Records provided –
- - -

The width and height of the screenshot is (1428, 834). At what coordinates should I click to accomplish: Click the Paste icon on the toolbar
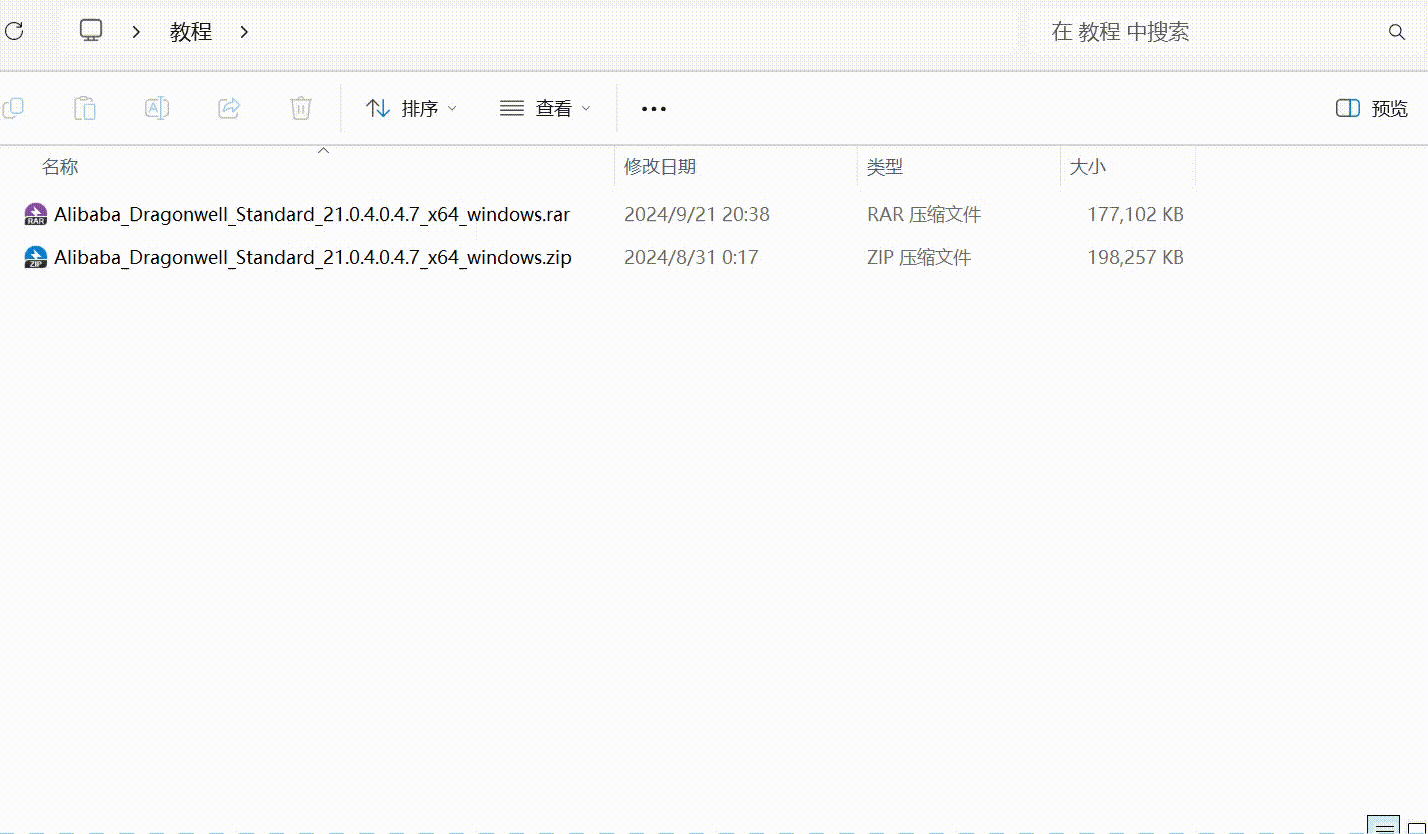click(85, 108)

- - -

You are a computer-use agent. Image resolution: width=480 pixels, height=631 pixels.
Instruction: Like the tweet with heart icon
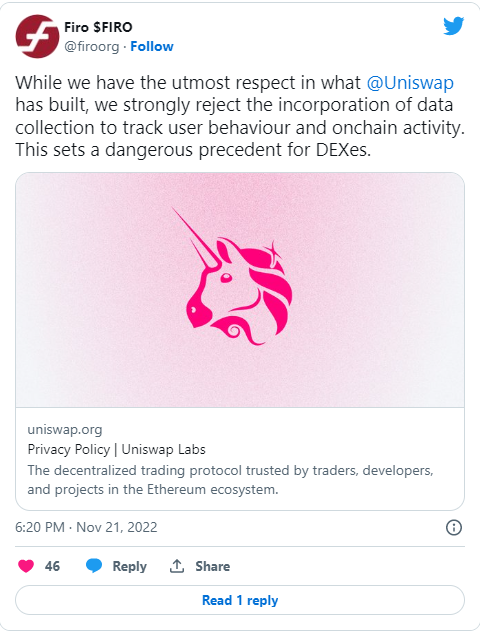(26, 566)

- - -

Short problem – Return every line of the items above that contains the string "height". Case counts when matching.

Task answer –
The width and height of the screenshot is (1428, 834). At what coordinates should I click to accomplish: Click the Paste icon on the toolbar
You are a computer-use agent. Image resolution: width=480 pixels, height=631 pixels.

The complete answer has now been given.